DiagramAnnotated flow diagram of a single agent session. Claude (brain) in the center. On the left: incoming user message event. On the right: outgoing tool calls (bash, web_fetch, read). Below: the session log collecting all events. Dashed box showing the sandbox as a separate zone, only connected to Claude via the tool interface.

Common pitfalls

Common Pitfalls

  • Expecting the container to persist between sessions. Each session gets its own isolated container instance. Files written during Session A are not available in Session B unless you explicitly save them to the session outputs and re-mount them. Use the Files API or memory stores for cross-session persistence — those are the persistent layers.

  • Putting credentials in the system prompt. This is the security anti-pattern the architecture is designed to prevent. If you put an API key in a system prompt, it lives in the session log and in Claude's context window — both accessible to prompt injection. Use vaults instead.

  • Treating the rescheduling status as an error. When a session enters rescheduling, it means a transient error occurred and the system is automatically recovering. You don't need to intervene. Wait for it to return to running or idle. Only terminated requires your attention.

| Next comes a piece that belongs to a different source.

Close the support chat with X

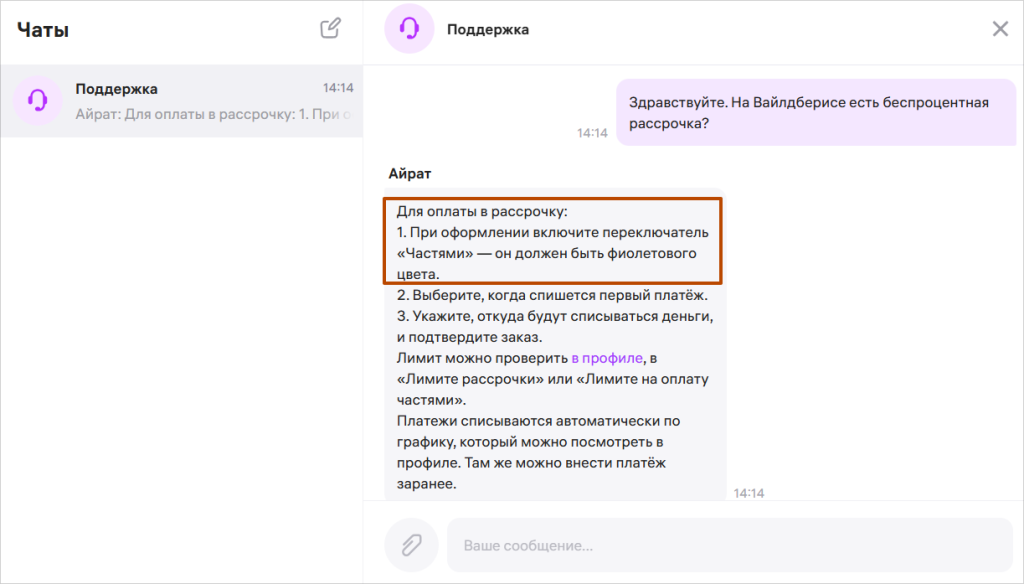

  • Trying to run long tasks without planning for context limits. Long-horizon tasks can exceed Claude's context window. The harness supports prompt caching and compaction natively, but you should still design your tasks so the agent can make meaningful progress in bounded steps. Sessions that run for hours will use more tokens and cost more — design accordingly.


Toolkit

Toolkit

  • Diagram Template: Brain-Hands Architecture — A fillable diagram template to map any agent workflow onto the brain/hands/session-log structure. Includes fields for: what Claude reasons about, what tools execute, what persists in the session log, where credentials live.

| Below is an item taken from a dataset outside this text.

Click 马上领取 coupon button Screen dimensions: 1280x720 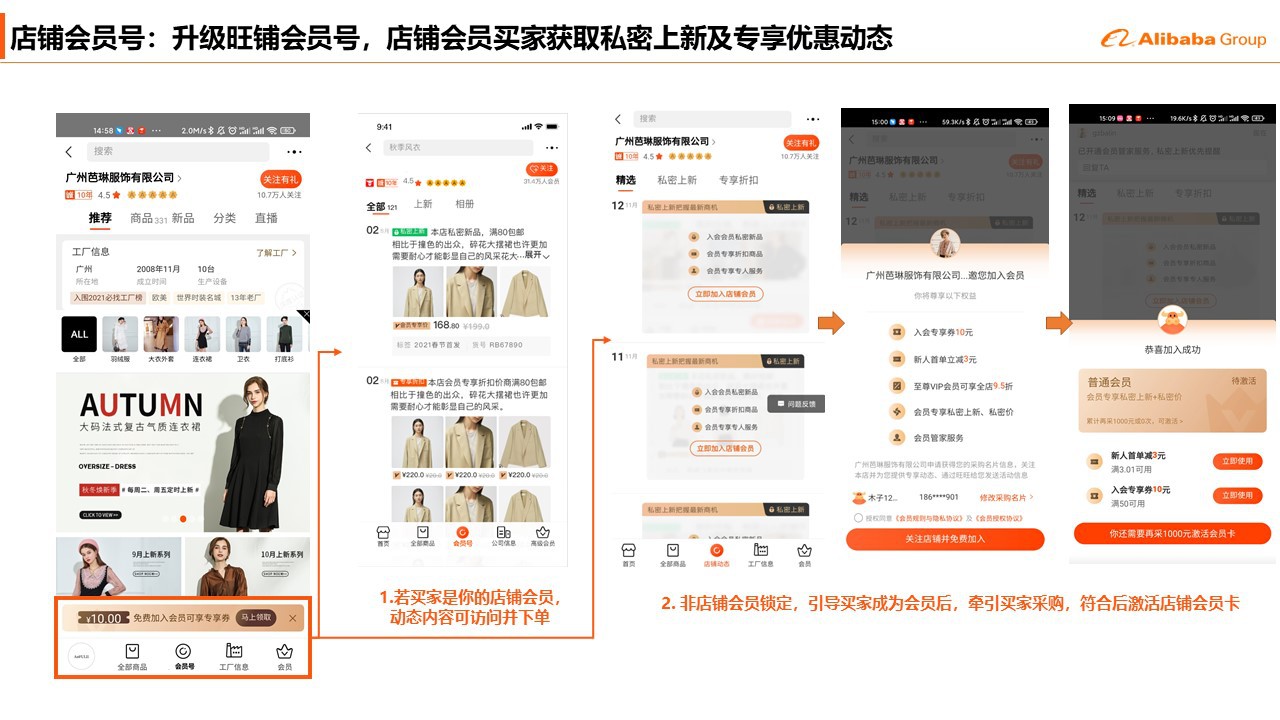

  • Security Checklist: Does Your Architecture Expose Credentials? — Five-question checklist covering credential placement, sandbox isolation, networking mode, and prompt injection surface area.


Chapter Recap

  • Claude Managed Agents decouples the brain (Claude reasoning) from the hands (the container that executes) to make agents resilient, fast, and secure. A container failure becomes a tool-call error, not a lost session.
  • The session log is an append-only, durable record that lives outside both the harness and the sandbox. It's what makes recovery possible — a new harness can boot from any point in the history.
  • Decoupling produced dramatic performance improvements: p50 time-to-first-token dropped roughly 60%, p95 dropped over 90%, because containers are only provisioned when actually needed.